DEMASIADO CERCA DE LOS PECADORES
SAN LUCAS 5:29-32 RVR1960
[29] Y Leví le hizo gran banquete en su casa; y había mucha compañía de publicanos y de otros que estaban a la mesa con ellos. [30] Y los escribas y los fariseos murmuraban contra los discípulos, diciendo: ¿Por qué coméis y bebéis con publicanos y pecadores? [31] Respondiendo Jesús, les dijo: Los que están sanos no tienen necesidad de médico, sino los enfermos. [32] No he venido a llamar a justos, sino a pecadores al arrepentimiento.
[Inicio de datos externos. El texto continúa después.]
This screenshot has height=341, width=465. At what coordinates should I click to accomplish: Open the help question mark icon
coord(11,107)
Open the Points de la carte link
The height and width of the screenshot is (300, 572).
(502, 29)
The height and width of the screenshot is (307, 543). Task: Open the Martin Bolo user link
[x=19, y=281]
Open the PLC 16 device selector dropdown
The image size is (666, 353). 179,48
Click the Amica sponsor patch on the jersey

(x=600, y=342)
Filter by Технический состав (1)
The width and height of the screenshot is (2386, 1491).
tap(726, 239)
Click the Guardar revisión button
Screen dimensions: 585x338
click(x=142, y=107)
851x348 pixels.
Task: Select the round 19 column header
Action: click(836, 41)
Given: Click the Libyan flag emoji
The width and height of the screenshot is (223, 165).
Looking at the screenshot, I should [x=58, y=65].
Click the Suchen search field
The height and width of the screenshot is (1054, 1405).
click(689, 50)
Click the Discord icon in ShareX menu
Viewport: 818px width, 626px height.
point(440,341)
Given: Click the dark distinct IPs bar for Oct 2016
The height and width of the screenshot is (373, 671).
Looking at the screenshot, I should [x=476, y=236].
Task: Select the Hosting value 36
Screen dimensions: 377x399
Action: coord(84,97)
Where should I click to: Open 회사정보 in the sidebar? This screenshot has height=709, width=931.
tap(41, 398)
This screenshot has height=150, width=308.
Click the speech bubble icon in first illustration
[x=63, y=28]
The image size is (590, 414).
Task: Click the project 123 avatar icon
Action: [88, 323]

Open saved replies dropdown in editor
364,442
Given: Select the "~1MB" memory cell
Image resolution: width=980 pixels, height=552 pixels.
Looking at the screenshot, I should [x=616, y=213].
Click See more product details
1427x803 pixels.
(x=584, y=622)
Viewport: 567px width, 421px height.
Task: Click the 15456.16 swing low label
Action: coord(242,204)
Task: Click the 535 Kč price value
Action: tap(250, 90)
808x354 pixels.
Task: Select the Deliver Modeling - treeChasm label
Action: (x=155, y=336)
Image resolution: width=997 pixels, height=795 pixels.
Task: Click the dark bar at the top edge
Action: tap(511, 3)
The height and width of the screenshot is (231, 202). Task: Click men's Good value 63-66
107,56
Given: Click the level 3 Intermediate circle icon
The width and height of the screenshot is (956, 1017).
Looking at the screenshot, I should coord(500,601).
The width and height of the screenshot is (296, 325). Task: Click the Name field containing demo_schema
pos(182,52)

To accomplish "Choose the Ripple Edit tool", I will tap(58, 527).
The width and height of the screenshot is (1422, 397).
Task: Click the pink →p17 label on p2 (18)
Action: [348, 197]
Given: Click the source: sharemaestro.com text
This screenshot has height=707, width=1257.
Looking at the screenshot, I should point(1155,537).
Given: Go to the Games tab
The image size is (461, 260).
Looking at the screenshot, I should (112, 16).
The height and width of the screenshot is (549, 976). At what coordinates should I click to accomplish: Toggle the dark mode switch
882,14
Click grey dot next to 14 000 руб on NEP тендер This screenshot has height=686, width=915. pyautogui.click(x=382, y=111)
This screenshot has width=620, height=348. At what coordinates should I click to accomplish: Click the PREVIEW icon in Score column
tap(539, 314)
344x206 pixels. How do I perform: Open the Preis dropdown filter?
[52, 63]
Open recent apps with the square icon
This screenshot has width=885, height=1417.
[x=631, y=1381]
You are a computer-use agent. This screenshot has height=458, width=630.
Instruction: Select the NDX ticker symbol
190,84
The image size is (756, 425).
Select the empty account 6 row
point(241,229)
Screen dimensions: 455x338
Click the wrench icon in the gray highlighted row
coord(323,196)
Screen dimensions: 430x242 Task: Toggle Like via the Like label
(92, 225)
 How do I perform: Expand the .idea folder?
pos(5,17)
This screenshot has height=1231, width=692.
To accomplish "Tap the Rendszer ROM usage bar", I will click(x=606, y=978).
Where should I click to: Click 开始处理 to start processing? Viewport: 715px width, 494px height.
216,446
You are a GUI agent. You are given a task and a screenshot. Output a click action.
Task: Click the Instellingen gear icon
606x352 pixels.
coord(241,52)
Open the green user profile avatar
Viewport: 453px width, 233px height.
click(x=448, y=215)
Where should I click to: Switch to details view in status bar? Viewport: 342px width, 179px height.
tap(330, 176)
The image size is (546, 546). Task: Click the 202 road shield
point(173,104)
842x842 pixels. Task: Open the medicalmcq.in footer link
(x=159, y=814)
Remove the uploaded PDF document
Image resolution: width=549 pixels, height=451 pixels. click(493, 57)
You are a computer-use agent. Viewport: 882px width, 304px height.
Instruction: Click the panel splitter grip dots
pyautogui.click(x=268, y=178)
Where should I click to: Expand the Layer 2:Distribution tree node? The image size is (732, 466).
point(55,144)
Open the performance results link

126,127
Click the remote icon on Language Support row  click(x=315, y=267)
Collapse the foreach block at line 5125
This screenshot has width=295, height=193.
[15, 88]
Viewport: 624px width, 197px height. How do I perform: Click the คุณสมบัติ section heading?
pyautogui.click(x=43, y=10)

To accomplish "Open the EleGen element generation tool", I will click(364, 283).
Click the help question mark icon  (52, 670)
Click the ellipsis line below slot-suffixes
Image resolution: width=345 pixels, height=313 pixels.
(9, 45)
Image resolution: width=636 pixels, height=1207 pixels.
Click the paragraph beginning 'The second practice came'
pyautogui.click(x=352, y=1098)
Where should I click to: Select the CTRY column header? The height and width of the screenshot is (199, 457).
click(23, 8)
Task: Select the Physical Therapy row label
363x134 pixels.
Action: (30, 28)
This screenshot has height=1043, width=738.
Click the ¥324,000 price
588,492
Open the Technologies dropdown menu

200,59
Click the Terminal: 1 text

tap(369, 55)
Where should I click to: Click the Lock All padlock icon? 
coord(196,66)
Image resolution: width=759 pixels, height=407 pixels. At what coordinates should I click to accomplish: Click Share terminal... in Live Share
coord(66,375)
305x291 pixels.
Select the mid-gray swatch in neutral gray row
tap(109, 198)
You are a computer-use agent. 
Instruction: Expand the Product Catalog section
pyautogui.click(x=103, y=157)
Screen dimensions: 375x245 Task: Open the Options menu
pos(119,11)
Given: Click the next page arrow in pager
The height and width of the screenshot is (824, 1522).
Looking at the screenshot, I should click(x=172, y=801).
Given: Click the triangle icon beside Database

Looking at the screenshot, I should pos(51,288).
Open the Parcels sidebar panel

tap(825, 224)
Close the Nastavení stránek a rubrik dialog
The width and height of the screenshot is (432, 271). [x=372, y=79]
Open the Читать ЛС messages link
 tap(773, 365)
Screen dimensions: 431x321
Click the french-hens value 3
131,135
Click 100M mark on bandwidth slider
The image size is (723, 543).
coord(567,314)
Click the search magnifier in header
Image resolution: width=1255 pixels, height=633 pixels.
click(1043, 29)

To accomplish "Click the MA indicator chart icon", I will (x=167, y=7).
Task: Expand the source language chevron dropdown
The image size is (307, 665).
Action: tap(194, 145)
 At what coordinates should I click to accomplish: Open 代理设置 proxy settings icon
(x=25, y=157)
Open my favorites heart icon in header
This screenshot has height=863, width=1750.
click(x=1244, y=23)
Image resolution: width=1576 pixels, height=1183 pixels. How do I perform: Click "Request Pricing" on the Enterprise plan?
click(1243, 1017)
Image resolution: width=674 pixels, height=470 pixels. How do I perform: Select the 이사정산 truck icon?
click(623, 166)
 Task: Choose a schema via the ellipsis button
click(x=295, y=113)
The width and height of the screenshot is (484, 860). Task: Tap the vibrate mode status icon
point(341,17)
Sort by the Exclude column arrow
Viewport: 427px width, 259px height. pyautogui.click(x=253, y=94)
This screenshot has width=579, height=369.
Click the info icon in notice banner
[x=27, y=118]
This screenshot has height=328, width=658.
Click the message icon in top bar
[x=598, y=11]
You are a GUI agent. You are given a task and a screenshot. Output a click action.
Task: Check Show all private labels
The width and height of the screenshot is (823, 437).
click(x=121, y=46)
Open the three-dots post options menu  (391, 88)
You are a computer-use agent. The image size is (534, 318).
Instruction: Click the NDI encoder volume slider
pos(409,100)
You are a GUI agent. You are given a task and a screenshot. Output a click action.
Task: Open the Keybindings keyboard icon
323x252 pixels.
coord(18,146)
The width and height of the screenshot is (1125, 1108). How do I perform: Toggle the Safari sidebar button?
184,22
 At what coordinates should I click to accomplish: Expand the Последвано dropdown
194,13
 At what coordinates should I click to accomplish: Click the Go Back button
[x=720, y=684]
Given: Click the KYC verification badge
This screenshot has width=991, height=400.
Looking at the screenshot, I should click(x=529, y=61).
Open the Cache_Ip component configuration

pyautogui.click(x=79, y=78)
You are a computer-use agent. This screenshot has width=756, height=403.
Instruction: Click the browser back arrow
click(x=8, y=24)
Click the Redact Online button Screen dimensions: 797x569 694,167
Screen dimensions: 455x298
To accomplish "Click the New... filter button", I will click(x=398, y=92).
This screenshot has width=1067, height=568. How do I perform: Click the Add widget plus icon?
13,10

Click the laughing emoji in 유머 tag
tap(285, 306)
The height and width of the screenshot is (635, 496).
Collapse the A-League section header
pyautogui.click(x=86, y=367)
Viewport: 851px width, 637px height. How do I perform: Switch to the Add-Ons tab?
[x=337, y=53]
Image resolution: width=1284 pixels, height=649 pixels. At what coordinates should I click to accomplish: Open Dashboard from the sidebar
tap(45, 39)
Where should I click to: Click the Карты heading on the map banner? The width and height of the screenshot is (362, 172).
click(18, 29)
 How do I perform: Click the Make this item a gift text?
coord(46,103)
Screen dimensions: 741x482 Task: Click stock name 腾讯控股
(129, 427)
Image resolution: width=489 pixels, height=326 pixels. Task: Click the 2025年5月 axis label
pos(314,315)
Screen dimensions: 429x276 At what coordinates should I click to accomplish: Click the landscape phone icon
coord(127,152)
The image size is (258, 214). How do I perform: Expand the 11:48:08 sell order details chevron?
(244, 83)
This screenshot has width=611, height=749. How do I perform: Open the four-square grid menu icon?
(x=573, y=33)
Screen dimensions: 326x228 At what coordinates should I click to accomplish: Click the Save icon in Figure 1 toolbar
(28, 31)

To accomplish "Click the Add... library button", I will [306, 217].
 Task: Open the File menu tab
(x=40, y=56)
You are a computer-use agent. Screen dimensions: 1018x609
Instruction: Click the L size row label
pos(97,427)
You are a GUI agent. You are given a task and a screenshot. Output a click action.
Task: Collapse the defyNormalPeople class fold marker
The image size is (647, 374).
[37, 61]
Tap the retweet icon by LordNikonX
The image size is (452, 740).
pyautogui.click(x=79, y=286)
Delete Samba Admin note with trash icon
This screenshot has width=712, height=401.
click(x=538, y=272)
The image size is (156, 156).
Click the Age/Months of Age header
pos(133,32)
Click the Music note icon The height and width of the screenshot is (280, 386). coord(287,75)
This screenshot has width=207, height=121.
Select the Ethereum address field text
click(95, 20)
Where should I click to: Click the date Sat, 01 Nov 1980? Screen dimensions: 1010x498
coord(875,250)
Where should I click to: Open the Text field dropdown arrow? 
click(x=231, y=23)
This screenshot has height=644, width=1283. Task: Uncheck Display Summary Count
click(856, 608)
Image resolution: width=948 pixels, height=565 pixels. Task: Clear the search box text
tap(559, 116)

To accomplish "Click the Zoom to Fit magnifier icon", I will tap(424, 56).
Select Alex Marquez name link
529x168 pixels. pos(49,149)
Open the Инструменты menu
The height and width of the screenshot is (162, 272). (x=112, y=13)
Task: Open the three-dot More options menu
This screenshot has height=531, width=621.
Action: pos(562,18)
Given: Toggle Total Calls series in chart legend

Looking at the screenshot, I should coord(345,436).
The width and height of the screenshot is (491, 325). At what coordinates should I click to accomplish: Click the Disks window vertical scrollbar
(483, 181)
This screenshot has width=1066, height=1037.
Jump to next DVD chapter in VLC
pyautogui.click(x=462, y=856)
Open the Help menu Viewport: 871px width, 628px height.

Los fariseos tenían no se compadecían por los pecadores, en su forma de ver a Dios, la condena y la separación era la única respuesta ante el pecado de otros. Por supuesto eran incapaces de ver su propio pecado. Tampoco entendían que alguien como Jesús fuera tan cercano a los pecadores, y por otro lado ¡tenían celos de Él!
2. En el cristianismo hemos vivido un dilema semejante, a pesar de la advertencia del Señor de guardarnos de la levadura de los fariseos. ¿Demasiada proximidad con los pecadores es transigir con su pecado? ¿No es más seguro mantener la separación con ellos? La actitud de Jesús nos sigue desafiando a sus seguidores ¡tanto como escandalizó a los fariseos!
3. El planteamiento del maestro es sencillo: ¿quiénes son los que tienen necesidad de Dios? ¿no son los pecadores? ¿quiénes son los que están enfermos y necesitan ser sanos? Visto así el dilema tiene fácil solución.
4. Quizás el problema es nuestra incomodidad, nuestra vergüenza de ser vistos con pecadores. Me pregunto ¿cómo se siente Dios al recibir a pecadores en su familia, a invitarlos a su casa? Si Él parece estar más cómodo con eso que nosotros, ¿no deberíamos nosotros seguir sus pasos? ¿No deberíamos vencer nuestro rechazo y superar nuestros temores?
5. Jesús es la meta, el modelo a seguir. Y mientras intentamos vivir, sentir y amar como Él, quizás debiéramos ser más osados y actuar como Él en pos de salvar a otros. La compasión define a nuestro amado Salvador, ¿no deberíamos, en pos de salvar a los perdidos, asumir esas incomodidades?